**Aufgabenstellung**
Schreiben Sie den Text mit den Erinnerungen an Siegfried Soberger vollständig und wortgetreu ab.

Erinnerungen an Siegfried Soberger

Wenn ich an Siegfried Soberger, meinen Kollegen, Bruder und Freund denke, höre ich ihn singen. Dem Bergmannssohn aus dem Ruhrgebiet war eine wunderbar helle und angenehm strahlend timbrierte hohe Tenorstimme sozusagen in die Wiege gelegt worden. Er nutzte  diese Gabe von Jugend an bis ins hohe Alter. Ich höre, wenn ich an ihn denke, vor allem Lieder aus „Schemellis Gesangbuch“ und einige „Kleine geistliche Konzerte“ von Heinrich Schütz. Ihnen galt seine besondere Liebe. Soberger war in meinen Jugendjahren mein Gemeindepastor in Hannover. Er empfahl mich für den „Dienst im Predigtamt“, wie das damals in unserer Kirche hieß. In diesen Jahren und auch später noch haben wir manches Mal miteinander musiziert. Zweimal wurde ich sein Nachfolger: als Gemeindepastor in Dortmund (welche Freude für uns beide, dort noch ein Dreivierteljahr zusammen arbeiten zu können, ehe er nach Oldenburg versetzt wurde!). Wenn er Geburtstagbesuche in der Gemeinde machte, gehörte immer ein Ständchen dazu, oft schon im Treppenhaus. Er war auch mein Vorgänger als Leiter des Konferenzchores. Wie oft haben wir im Konferenzchor diesen Text von Arno Pötzsch gesungen: “ Ich will dem Herren singen, so lang ich leb und bin, ihm Lob in Liedern bringen mit dankbar frohem Sinn. Hab ich gleich nichts zu geben, weil Gott allein nur gibt – ich bring im Lied mein Leben dem Schöpfer, der mich liebt.“ Das war das Motto seines Lebens.

**Material**
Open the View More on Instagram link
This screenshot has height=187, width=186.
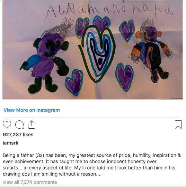coord(32,110)
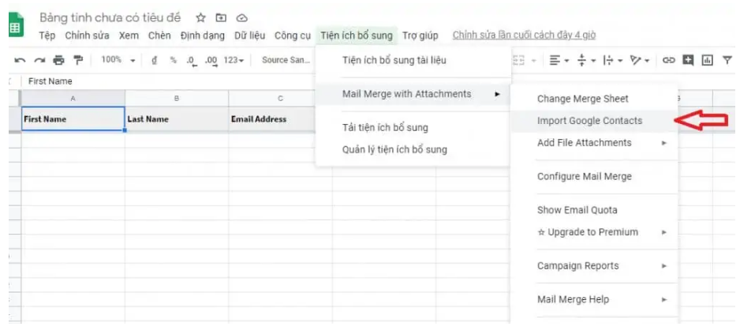Select Import Google Contacts menu item
The image size is (740, 334).
click(x=589, y=121)
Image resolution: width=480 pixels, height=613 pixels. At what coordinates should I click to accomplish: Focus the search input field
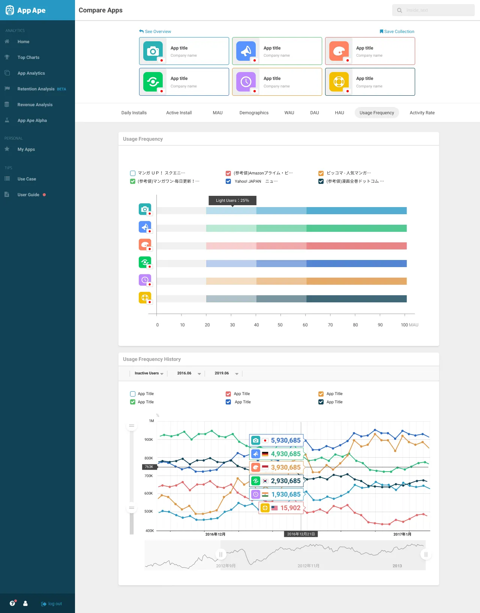pos(434,10)
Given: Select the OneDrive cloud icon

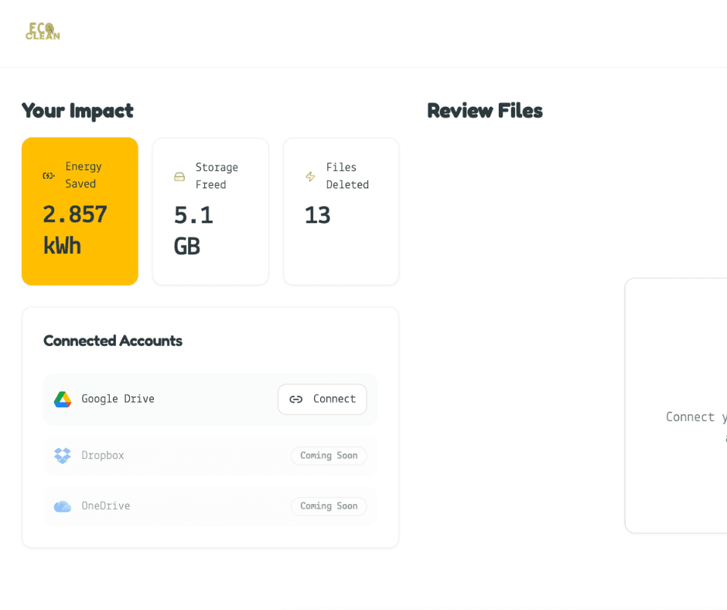Looking at the screenshot, I should (x=63, y=506).
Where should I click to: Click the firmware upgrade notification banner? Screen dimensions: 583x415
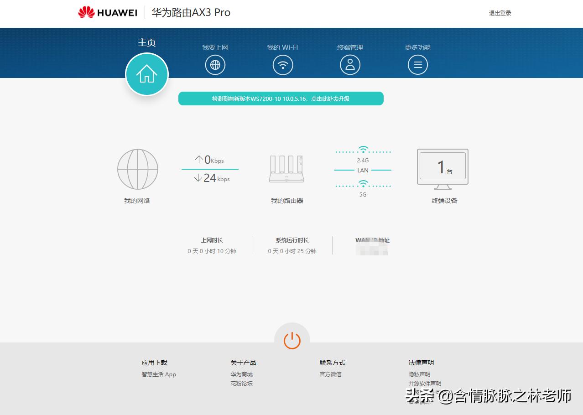[281, 98]
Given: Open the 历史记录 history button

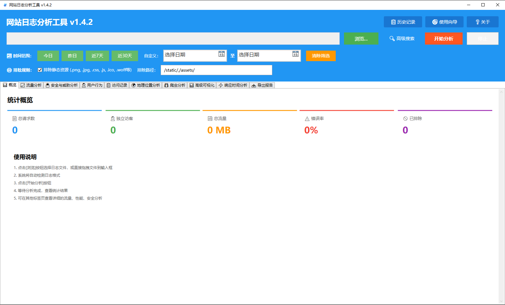Looking at the screenshot, I should 403,22.
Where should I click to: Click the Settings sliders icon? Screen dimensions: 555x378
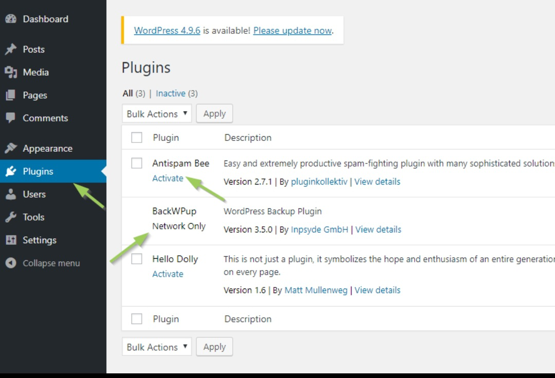click(x=11, y=240)
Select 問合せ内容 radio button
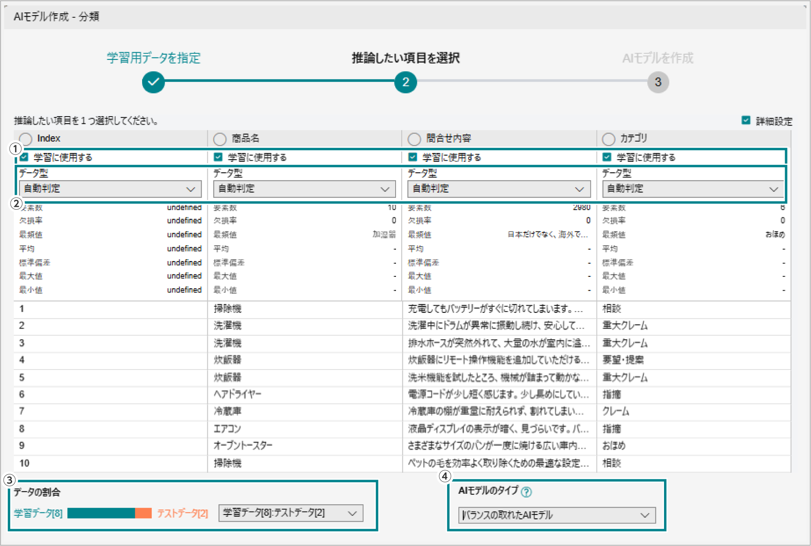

**Ergebnis**
Erinnerungen an Siegfried Soberger

Wenn ich an Siegfried Soberger, meinen Kollegen, Bruder und Freund denke, höre ich ihn singen. Dem Bergmannssohn aus dem Ruhrgebiet war eine wunderbar helle und angenehm strahlend timbrierte hohe Tenorstimme sozusagen in die Wiege gelegt worden. Er nutzte  diese Gabe von Jugend an bis ins hohe Alter. Ich höre, wenn ich an ihn denke, vor allem Lieder aus „Schemellis Gesangbuch“ und einige „Kleine geistliche Konzerte“ von Heinrich Schütz. Ihnen galt seine besondere Liebe. Soberger war in meinen Jugendjahren mein Gemeindepastor in Hannover. Er empfahl mich für den „Dienst im Predigtamt“, wie das damals in unserer Kirche hieß. In diesen Jahren und auch später noch haben wir manches Mal miteinander musiziert. Zweimal wurde ich sein Nachfolger: als Gemeindepastor in Dortmund (welche Freude für uns beide, dort noch ein Dreivierteljahr zusammen arbeiten zu können, ehe er nach Oldenburg versetzt wurde!). Wenn er Geburtstagbesuche in der Gemeinde machte, gehörte immer ein Ständchen dazu, oft schon im Treppenhaus. Er war auch mein Vorgänger als Leiter des Konferenzchores. Wie oft haben wir im Konferenzchor diesen Text von Arno Pötzsch gesungen: “ Ich will dem Herren singen, so lang ich leb und bin, ihm Lob in Liedern bringen mit dankbar frohem Sinn. Hab ich gleich nichts zu geben, weil Gott allein nur gibt – ich bring im Lied mein Leben dem Schöpfer, der mich liebt.“ Das war das Motto seines Lebens.